Craig Skelton

Personal information
- Date of birth: 14 September 1980
- Place of birth: Middlesbrough, England
- Height: 5 ft 9 in (1.75 m)
- Position: Striker

Team information
- Current team: Marske United (joint manager)

Youth career
- Darlington

Senior career*
- Years: Team / Apps / (Gls)
- 1999–2000: Darlington / 1 / (0)
- 2000: → Altrincham (loan) / 4 / (0)
- 2000–2001: Whitby Town
- 2001–2002: Blyth Spartans
- 2002: Whitby Town
- 2002–2003: Billingham Town /  / (19)
- 2003: Spennymoor United
- 2003–2004: Billingham Town
- 2004–2005: Thornaby
- 2005–2007: Northallerton Town
- 2007–2008: Guisborough Town
- 2008–2010: Marske United
- 2010–2011: Redcar Athletic
- 2011: Marske United
- 2011–2012: Thornaby /  / (15)
- 2012: Marske United
- 2012–201?: Redcar Athletic

Managerial career
- 2024–: Marske United

= Craig Skelton =

English footballer (born 1980)

Craig Skelton , who was born on 14th September 1980, is an English footballer who played as a striker in the Football League for Darlington and in non-league football for a large number of clubs, mostly in the north east of England. He is currently joint manager of Marske United.

==Playing career==
===Darlington===
As a youngster with Darlington, the Middlesbrough-born Skelton was a regular goalscorer for the junior teams. Celtic's city rivals Rangers also showed an interest, but an ankle injury prevented further progress. He returned to Scotland for further trials after his recovery, but no move ensued.

In February 2000, Skelton signed on loan for Conference Premier club Altrincham: his debut, playing in midfield in a home defeat to the division's bottom club, Welling United, was described in the local newspaper as "a baptism of fire for Skelton, who could add nothing to an ineffective Robins attack, and found himself in referee Clattenburg's book for an over-zealous challenge". He appeared in four Conference matches without scoring.

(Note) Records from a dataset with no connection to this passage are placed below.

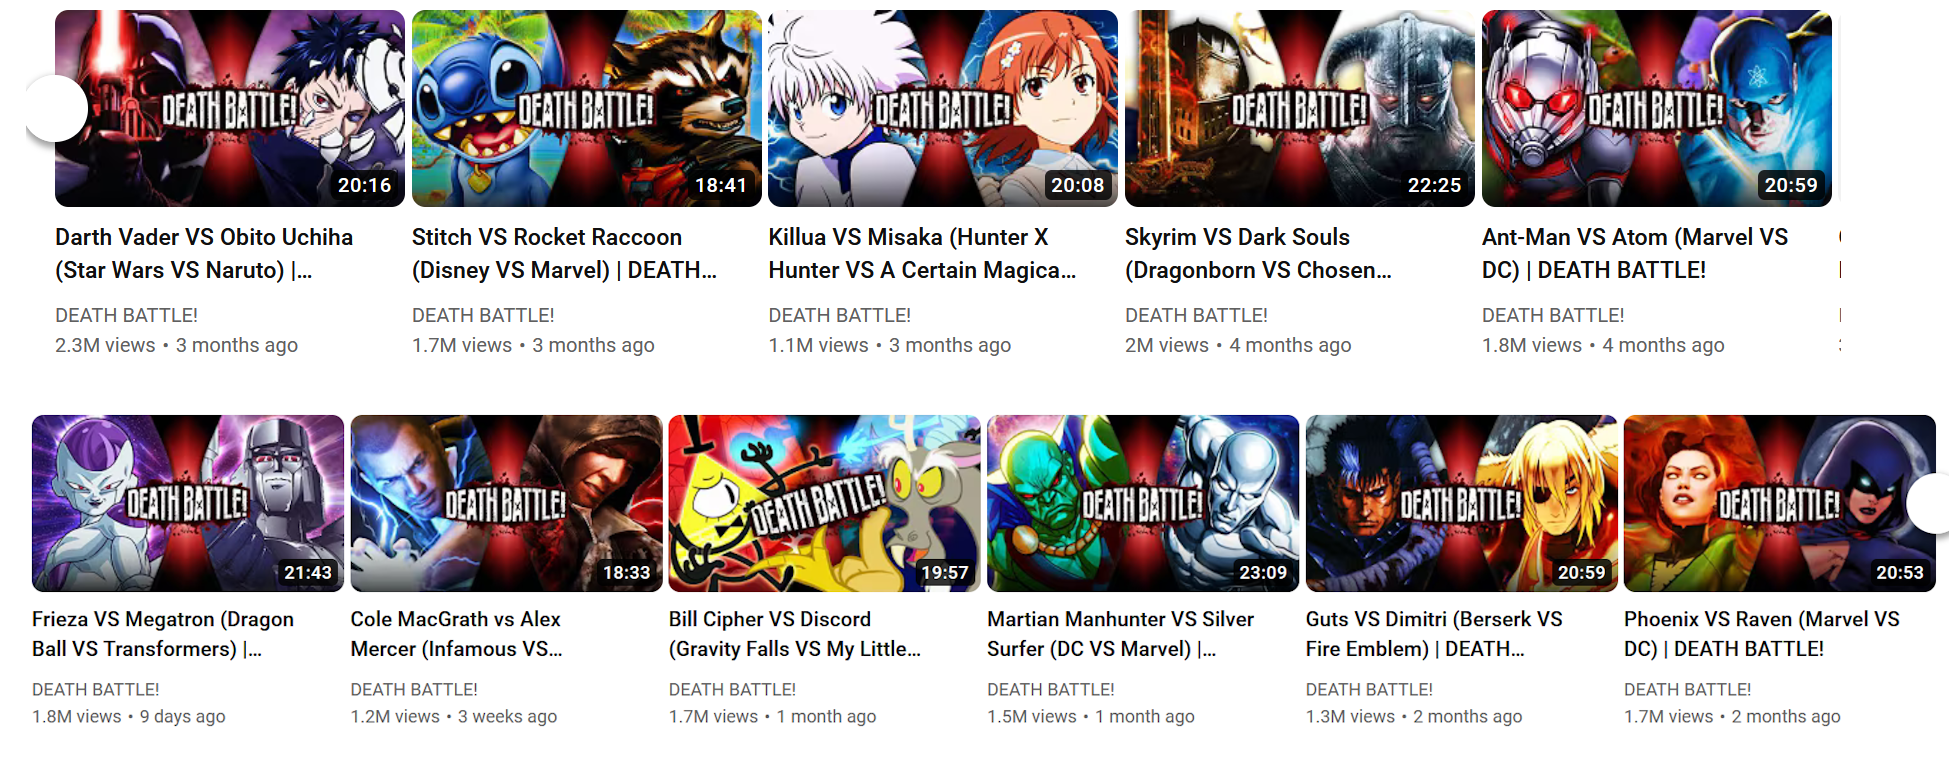
Task: Open Martian Manhunter VS Silver Surfer thumbnail
Action: [x=1143, y=503]
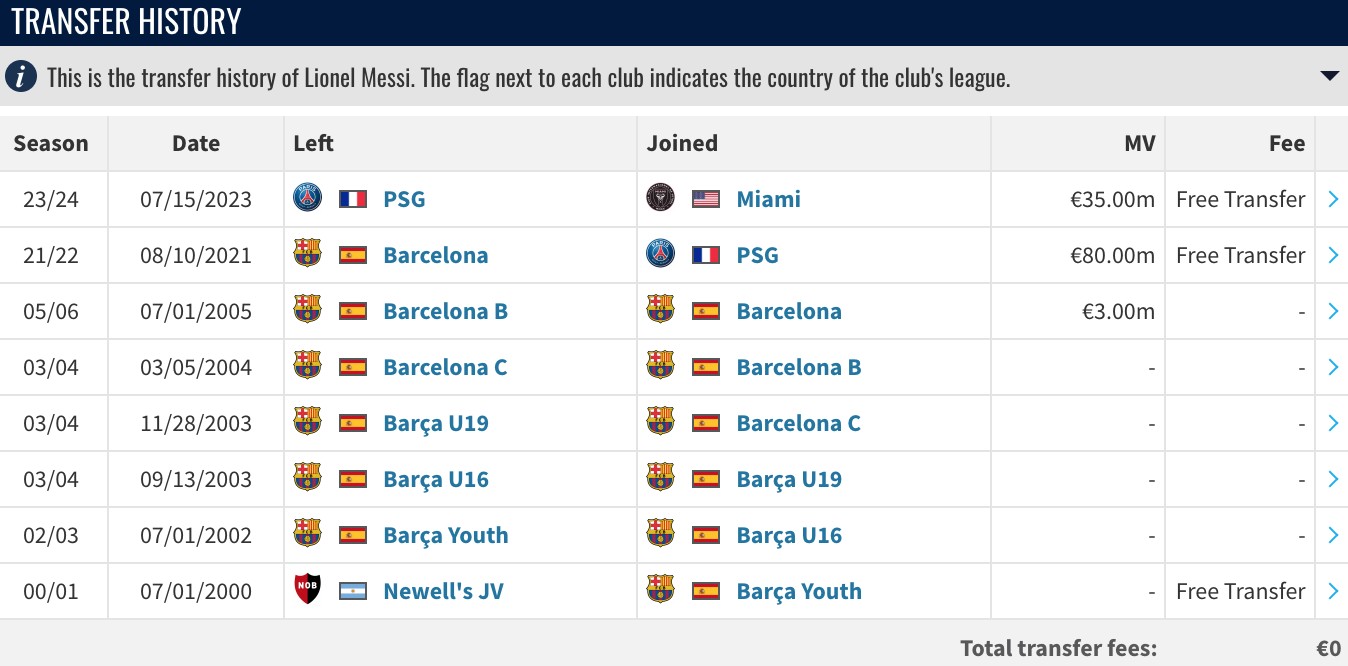This screenshot has width=1348, height=666.
Task: Open Barça Youth link in Joined column
Action: 798,591
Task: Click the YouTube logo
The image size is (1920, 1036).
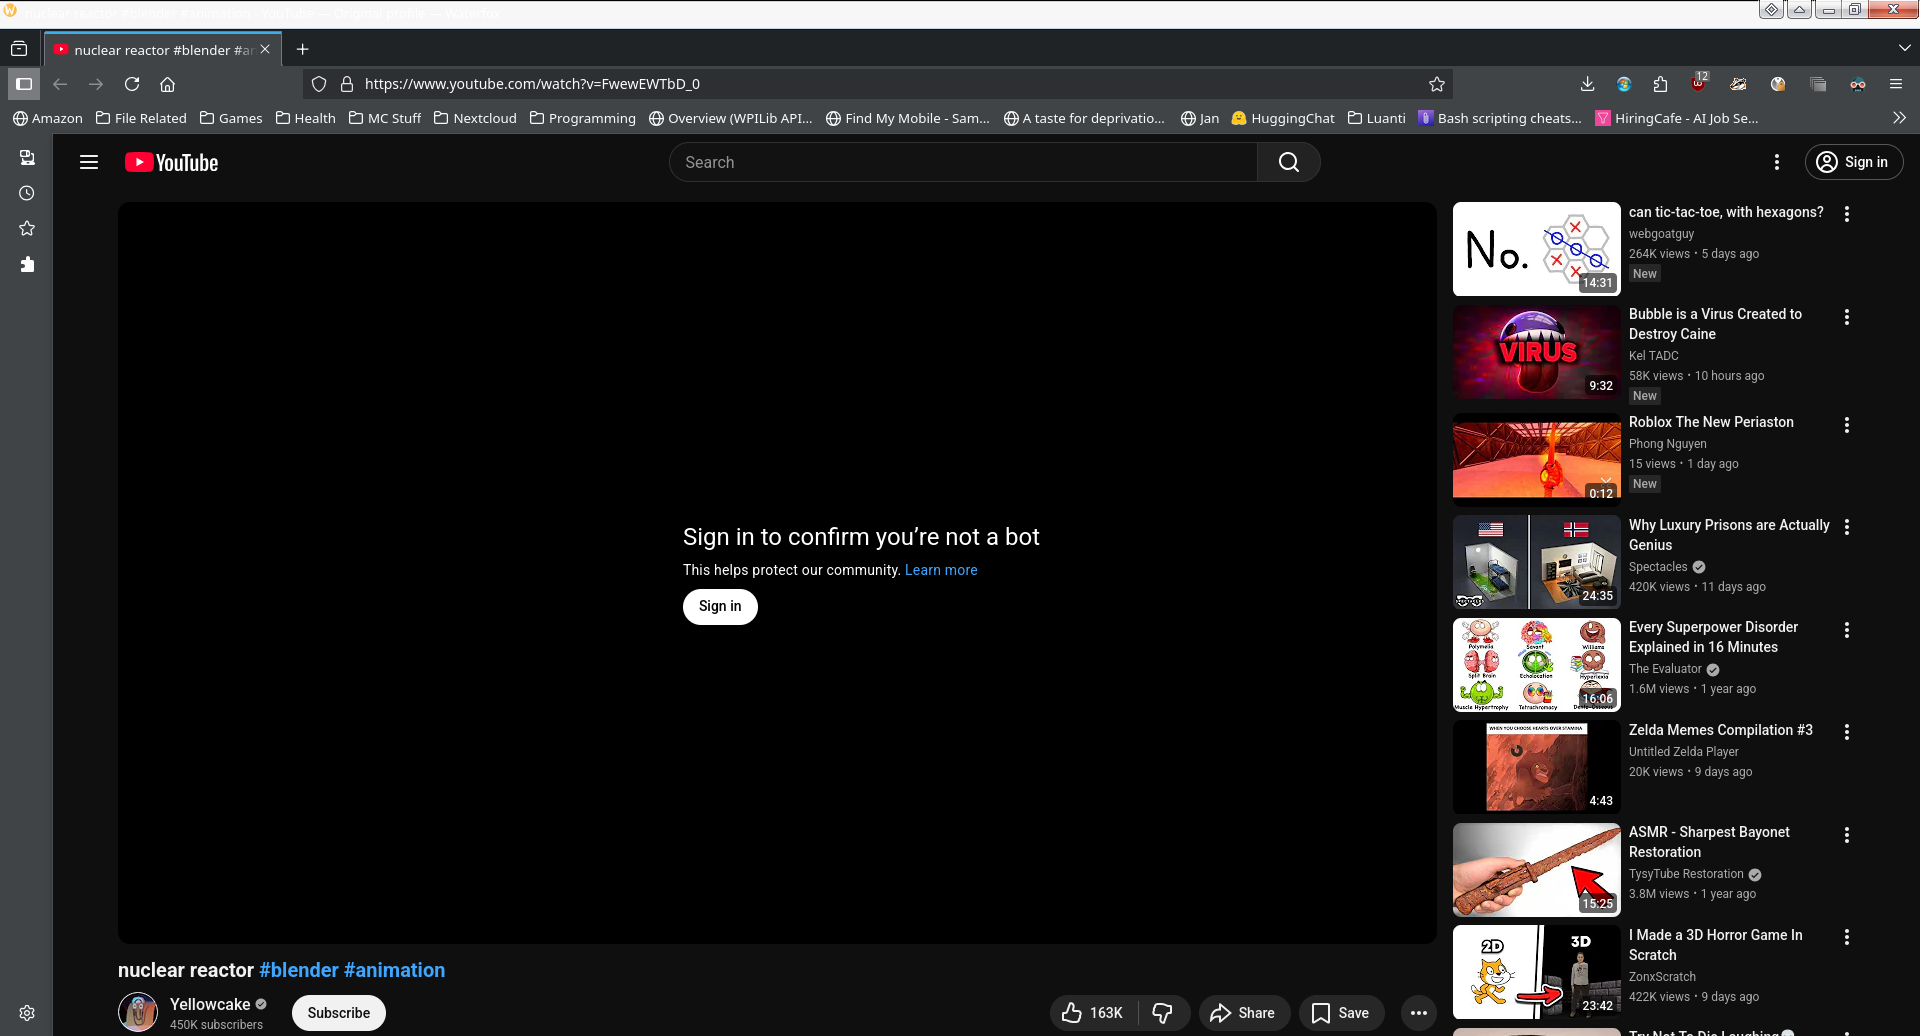Action: coord(172,162)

In October, his improved scoring form for Darlington's reserves earned him inclusion in the first-team squad for the visit to Cardiff City in Division Three. With Cardiff a goal up, Skelton came on for his Football League debut as an 82nd-minute substitute, but Darlington were unable to prevent the home side increasing their lead. He made no more first-team appearances for the club and, to the reported surprise of supporters, was released at the end of November when his latest monthly contract expired.

===Non-league football===
He signed for Whitby Town of the Northern Premier League, with whom he spent what remained of the season. He moved on to Blyth Spartans, also of the Northern Premier League, for 2001–02, but by March 2002 was back with Whitby. In November 2002, he signed for Northern League club Billingham Town, and scored 19 goals to help them reach the highest league finish in their history, third in the Northern League First Division. Early the next season, he returned to the Northern Premier with Spennymoor United, newly promoted to the First Division, but he stayed there only a month before being released back to Billingham. In his first game back, away at Durham City, he scored what was believed to be the fastest Northern League goal ever, after no more than eight seconds, and he was a member of the team that beat Bishop Auckland to win the 2004 Durham Challenge Cup, the first major trophy in the Billingham club's history.

Skelton began the 2004–05 season with Billingham, but soon moved on to fellow Northern League side Thornaby, and in January 2005, dropped down a division to join Northallerton Town, for whom he scored twice on his debut in a 3–1 win at Marske United and scored 14 goals as they came close to achieving promotion. He broke his ankle in the following pre-season, and was only able to return in the last few weeks of the campaign as Northallerton clinched promotion to the First Division. Skelton missed much of the season with injuries, and returned to the Northern League second tier with Guisborough Town in the 2007 close season.

He moved to Marske United for 2008–09, helping them reach the quarter-finals of the 2009 FA Vase fifth place in Northern League Division Two in 2008–09 and fourth in 2009–10. After a first foray into the Wearside League with Redcar Athletic for 2010–11, Skelton rejoined Marske United, newly promoted to the first tier of the Northern League, for 2011–12. He soon left for the second tier with former club Thornaby, but returned to Marske United in March 2012. He started the next season back with Redcar Athletic in the Wearside League.

==Coaching career==
In March 2024 Skelton was appointed joint manager of Marske United alongside Simon Kasonali.